▸ **Assignment**
Every line of the material is to be given again exactly.

▸ **Source material**
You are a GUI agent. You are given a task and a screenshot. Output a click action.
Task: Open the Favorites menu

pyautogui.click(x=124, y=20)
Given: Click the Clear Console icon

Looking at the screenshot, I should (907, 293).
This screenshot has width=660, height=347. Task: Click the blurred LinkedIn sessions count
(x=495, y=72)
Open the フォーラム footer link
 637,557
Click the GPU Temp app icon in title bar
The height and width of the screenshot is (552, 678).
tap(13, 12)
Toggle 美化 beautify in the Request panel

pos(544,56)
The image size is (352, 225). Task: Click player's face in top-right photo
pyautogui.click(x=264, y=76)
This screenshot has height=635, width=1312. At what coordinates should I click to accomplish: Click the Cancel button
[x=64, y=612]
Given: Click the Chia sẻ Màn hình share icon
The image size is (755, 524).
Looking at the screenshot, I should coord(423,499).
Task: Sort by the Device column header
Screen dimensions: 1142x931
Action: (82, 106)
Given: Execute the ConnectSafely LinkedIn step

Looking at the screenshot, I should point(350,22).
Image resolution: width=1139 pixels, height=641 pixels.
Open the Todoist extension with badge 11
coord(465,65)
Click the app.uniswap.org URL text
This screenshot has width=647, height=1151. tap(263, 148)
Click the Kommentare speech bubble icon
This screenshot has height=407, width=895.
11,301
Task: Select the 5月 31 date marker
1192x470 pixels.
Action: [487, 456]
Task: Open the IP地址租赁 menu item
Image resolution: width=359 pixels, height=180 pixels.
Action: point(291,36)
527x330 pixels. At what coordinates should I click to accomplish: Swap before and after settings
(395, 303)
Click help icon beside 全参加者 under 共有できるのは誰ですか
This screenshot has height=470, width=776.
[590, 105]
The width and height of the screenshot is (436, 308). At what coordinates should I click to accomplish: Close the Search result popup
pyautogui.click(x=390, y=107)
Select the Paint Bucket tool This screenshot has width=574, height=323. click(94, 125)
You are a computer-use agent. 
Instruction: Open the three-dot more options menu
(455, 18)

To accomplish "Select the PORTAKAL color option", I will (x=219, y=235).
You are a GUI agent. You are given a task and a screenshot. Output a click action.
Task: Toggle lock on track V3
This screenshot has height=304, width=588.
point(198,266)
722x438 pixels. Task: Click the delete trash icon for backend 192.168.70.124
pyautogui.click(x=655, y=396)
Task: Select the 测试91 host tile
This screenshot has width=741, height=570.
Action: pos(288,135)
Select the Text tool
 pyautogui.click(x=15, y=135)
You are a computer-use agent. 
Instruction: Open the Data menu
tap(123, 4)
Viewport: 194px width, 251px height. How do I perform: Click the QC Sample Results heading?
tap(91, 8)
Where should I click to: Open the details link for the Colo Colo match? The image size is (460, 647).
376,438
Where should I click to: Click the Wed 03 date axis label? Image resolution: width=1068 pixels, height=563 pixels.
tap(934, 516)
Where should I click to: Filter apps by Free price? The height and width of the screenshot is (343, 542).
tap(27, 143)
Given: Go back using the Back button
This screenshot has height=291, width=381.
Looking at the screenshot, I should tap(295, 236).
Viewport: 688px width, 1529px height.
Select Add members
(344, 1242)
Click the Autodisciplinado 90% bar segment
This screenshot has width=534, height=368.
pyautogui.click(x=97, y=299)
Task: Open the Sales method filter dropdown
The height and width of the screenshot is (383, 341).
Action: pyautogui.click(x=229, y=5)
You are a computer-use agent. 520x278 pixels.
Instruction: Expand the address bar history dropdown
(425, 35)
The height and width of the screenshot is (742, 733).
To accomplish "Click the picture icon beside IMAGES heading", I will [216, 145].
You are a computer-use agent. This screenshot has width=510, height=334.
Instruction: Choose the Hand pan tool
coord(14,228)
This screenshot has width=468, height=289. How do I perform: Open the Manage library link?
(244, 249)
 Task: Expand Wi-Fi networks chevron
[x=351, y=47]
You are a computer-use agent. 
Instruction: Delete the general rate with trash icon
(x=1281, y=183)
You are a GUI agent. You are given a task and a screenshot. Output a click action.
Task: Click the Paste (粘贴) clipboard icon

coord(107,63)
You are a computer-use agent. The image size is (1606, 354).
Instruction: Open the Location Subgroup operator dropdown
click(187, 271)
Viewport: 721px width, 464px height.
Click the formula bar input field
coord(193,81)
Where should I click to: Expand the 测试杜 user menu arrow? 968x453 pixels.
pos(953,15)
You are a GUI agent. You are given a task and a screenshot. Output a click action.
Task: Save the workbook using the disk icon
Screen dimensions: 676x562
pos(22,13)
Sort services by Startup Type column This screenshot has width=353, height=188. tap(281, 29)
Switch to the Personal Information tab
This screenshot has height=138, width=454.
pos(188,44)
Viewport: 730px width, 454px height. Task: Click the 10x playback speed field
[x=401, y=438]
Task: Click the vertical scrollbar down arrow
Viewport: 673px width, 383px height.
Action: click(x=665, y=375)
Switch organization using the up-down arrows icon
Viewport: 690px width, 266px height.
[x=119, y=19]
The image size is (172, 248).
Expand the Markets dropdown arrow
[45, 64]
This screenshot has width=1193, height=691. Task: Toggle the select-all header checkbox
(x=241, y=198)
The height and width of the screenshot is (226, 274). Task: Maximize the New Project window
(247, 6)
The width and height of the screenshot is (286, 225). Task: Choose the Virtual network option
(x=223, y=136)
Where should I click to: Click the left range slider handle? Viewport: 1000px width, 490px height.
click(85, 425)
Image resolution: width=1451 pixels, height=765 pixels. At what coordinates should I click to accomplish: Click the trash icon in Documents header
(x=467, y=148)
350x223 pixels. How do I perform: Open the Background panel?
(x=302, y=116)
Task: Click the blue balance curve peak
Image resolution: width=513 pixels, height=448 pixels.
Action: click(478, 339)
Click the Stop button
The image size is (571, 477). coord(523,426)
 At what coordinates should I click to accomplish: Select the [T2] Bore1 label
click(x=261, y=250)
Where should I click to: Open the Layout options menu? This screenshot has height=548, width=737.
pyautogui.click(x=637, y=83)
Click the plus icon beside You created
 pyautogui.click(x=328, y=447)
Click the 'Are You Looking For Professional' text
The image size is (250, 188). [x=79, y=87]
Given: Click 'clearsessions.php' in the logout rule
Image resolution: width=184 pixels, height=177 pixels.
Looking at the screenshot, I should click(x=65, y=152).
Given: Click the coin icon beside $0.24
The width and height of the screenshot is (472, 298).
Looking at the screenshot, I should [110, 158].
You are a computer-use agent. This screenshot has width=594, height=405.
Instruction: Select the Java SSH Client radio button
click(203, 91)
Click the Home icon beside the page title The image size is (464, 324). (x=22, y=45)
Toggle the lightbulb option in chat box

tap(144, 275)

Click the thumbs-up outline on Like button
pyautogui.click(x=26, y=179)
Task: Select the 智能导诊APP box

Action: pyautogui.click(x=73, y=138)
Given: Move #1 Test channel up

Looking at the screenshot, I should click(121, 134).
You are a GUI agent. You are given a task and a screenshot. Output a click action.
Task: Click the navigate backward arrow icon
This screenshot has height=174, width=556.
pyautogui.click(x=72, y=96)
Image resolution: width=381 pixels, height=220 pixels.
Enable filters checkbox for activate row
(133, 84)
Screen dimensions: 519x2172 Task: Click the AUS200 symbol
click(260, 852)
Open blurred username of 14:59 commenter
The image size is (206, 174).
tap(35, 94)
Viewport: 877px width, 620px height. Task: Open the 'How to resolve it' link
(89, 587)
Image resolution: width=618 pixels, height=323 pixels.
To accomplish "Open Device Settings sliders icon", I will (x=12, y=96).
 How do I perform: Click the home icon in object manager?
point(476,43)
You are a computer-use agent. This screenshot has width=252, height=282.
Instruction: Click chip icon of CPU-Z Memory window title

▸ **Solved problem**
You are a GUI agent. You are given a task and a screenshot. Output a click action.
Task: Open the Favorites menu

pyautogui.click(x=124, y=20)
Given: Click the Clear Console icon

Looking at the screenshot, I should (907, 293).
This screenshot has width=660, height=347. Task: Click the blurred LinkedIn sessions count
(x=495, y=72)
Open the フォーラム footer link
 637,557
Click the GPU Temp app icon in title bar
The height and width of the screenshot is (552, 678).
tap(13, 12)
Toggle 美化 beautify in the Request panel

pos(544,56)
The image size is (352, 225). Task: Click player's face in top-right photo
pyautogui.click(x=264, y=76)
This screenshot has height=635, width=1312. At what coordinates should I click to accomplish: Click the Cancel button
[x=64, y=612]
Given: Click the Chia sẻ Màn hình share icon
The image size is (755, 524).
Looking at the screenshot, I should coord(423,499).
Task: Sort by the Device column header
Screen dimensions: 1142x931
Action: (82, 106)
Given: Execute the ConnectSafely LinkedIn step

Looking at the screenshot, I should point(350,22).
Image resolution: width=1139 pixels, height=641 pixels.
Open the Todoist extension with badge 11
coord(465,65)
Click the app.uniswap.org URL text
This screenshot has width=647, height=1151. tap(263, 148)
Click the Kommentare speech bubble icon
This screenshot has height=407, width=895.
11,301
Task: Select the 5月 31 date marker
1192x470 pixels.
Action: [487, 456]
Task: Open the IP地址租赁 menu item
Image resolution: width=359 pixels, height=180 pixels.
Action: point(291,36)
527x330 pixels. At what coordinates should I click to accomplish: Swap before and after settings
(395, 303)
Click help icon beside 全参加者 under 共有できるのは誰ですか
This screenshot has height=470, width=776.
[590, 105]
The width and height of the screenshot is (436, 308). At what coordinates should I click to accomplish: Close the Search result popup
pyautogui.click(x=390, y=107)
Select the Paint Bucket tool This screenshot has width=574, height=323. click(94, 125)
You are a computer-use agent. 
Instruction: Open the three-dot more options menu
(455, 18)

To accomplish "Select the PORTAKAL color option", I will (x=219, y=235).
You are a GUI agent. You are given a task and a screenshot. Output a click action.
Task: Toggle lock on track V3
This screenshot has height=304, width=588.
point(198,266)
722x438 pixels. Task: Click the delete trash icon for backend 192.168.70.124
pyautogui.click(x=655, y=396)
Task: Select the 测试91 host tile
This screenshot has width=741, height=570.
Action: pos(288,135)
Select the Text tool
 pyautogui.click(x=15, y=135)
You are a computer-use agent. 
Instruction: Open the Data menu
tap(123, 4)
Viewport: 194px width, 251px height. How do I perform: Click the QC Sample Results heading?
tap(91, 8)
Where should I click to: Open the details link for the Colo Colo match? The image size is (460, 647).
376,438
Where should I click to: Click the Wed 03 date axis label? Image resolution: width=1068 pixels, height=563 pixels.
tap(934, 516)
Where should I click to: Filter apps by Free price? The height and width of the screenshot is (343, 542).
tap(27, 143)
Given: Go back using the Back button
This screenshot has height=291, width=381.
Looking at the screenshot, I should tap(295, 236).
Viewport: 688px width, 1529px height.
Select Add members
(344, 1242)
Click the Autodisciplinado 90% bar segment
This screenshot has width=534, height=368.
pyautogui.click(x=97, y=299)
Task: Open the Sales method filter dropdown
The height and width of the screenshot is (383, 341).
Action: pyautogui.click(x=229, y=5)
You are a computer-use agent. 520x278 pixels.
Instruction: Expand the address bar history dropdown
(425, 35)
The height and width of the screenshot is (742, 733).
To accomplish "Click the picture icon beside IMAGES heading", I will [216, 145].
You are a computer-use agent. This screenshot has width=510, height=334.
Instruction: Choose the Hand pan tool
coord(14,228)
This screenshot has width=468, height=289. How do I perform: Open the Manage library link?
(244, 249)
 Task: Expand Wi-Fi networks chevron
[x=351, y=47]
You are a computer-use agent. 
Instruction: Delete the general rate with trash icon
(x=1281, y=183)
You are a GUI agent. You are given a task and a screenshot. Output a click action.
Task: Click the Paste (粘贴) clipboard icon

coord(107,63)
You are a computer-use agent. The image size is (1606, 354).
Instruction: Open the Location Subgroup operator dropdown
click(187, 271)
Viewport: 721px width, 464px height.
Click the formula bar input field
coord(193,81)
Where should I click to: Expand the 测试杜 user menu arrow? 968x453 pixels.
pos(953,15)
You are a GUI agent. You are given a task and a screenshot. Output a click action.
Task: Save the workbook using the disk icon
Screen dimensions: 676x562
pos(22,13)
Sort services by Startup Type column This screenshot has width=353, height=188. tap(281, 29)
Switch to the Personal Information tab
This screenshot has height=138, width=454.
pos(188,44)
Viewport: 730px width, 454px height. Task: Click the 10x playback speed field
[x=401, y=438]
Task: Click the vertical scrollbar down arrow
Viewport: 673px width, 383px height.
Action: click(x=665, y=375)
Switch organization using the up-down arrows icon
Viewport: 690px width, 266px height.
[x=119, y=19]
The image size is (172, 248).
Expand the Markets dropdown arrow
[45, 64]
This screenshot has width=1193, height=691. Task: Toggle the select-all header checkbox
(x=241, y=198)
The height and width of the screenshot is (226, 274). Task: Maximize the New Project window
(247, 6)
The width and height of the screenshot is (286, 225). Task: Choose the Virtual network option
(x=223, y=136)
Where should I click to: Click the left range slider handle? Viewport: 1000px width, 490px height.
click(85, 425)
Image resolution: width=1451 pixels, height=765 pixels. At what coordinates should I click to accomplish: Click the trash icon in Documents header
(x=467, y=148)
350x223 pixels. How do I perform: Open the Background panel?
(x=302, y=116)
Task: Click the blue balance curve peak
Image resolution: width=513 pixels, height=448 pixels.
Action: click(478, 339)
Click the Stop button
The image size is (571, 477). coord(523,426)
 At what coordinates should I click to accomplish: Select the [T2] Bore1 label
click(x=261, y=250)
Where should I click to: Open the Layout options menu? This screenshot has height=548, width=737.
pyautogui.click(x=637, y=83)
Click the plus icon beside You created
 pyautogui.click(x=328, y=447)
Click the 'Are You Looking For Professional' text
The image size is (250, 188). [x=79, y=87]
Given: Click 'clearsessions.php' in the logout rule
Image resolution: width=184 pixels, height=177 pixels.
Looking at the screenshot, I should click(x=65, y=152).
Given: Click the coin icon beside $0.24
The width and height of the screenshot is (472, 298).
Looking at the screenshot, I should [110, 158].
You are a computer-use agent. This screenshot has width=594, height=405.
Instruction: Select the Java SSH Client radio button
click(203, 91)
Click the Home icon beside the page title The image size is (464, 324). (x=22, y=45)
Toggle the lightbulb option in chat box

tap(144, 275)

Click the thumbs-up outline on Like button
pyautogui.click(x=26, y=179)
Task: Select the 智能导诊APP box

Action: pyautogui.click(x=73, y=138)
Given: Move #1 Test channel up

Looking at the screenshot, I should click(121, 134).
You are a GUI agent. You are given a task and a screenshot. Output a click action.
Task: Click the navigate backward arrow icon
This screenshot has height=174, width=556.
pyautogui.click(x=72, y=96)
Image resolution: width=381 pixels, height=220 pixels.
Enable filters checkbox for activate row
(133, 84)
Screen dimensions: 519x2172 Task: Click the AUS200 symbol
click(260, 852)
Open blurred username of 14:59 commenter
The image size is (206, 174).
tap(35, 94)
Viewport: 877px width, 620px height. Task: Open the 'How to resolve it' link
(89, 587)
Image resolution: width=618 pixels, height=323 pixels.
To accomplish "Open Device Settings sliders icon", I will (x=12, y=96).
 How do I perform: Click the home icon in object manager?
point(476,43)
You are a computer-use agent. This screenshot has width=252, height=282.
Instruction: Click chip icon of CPU-Z Memory window title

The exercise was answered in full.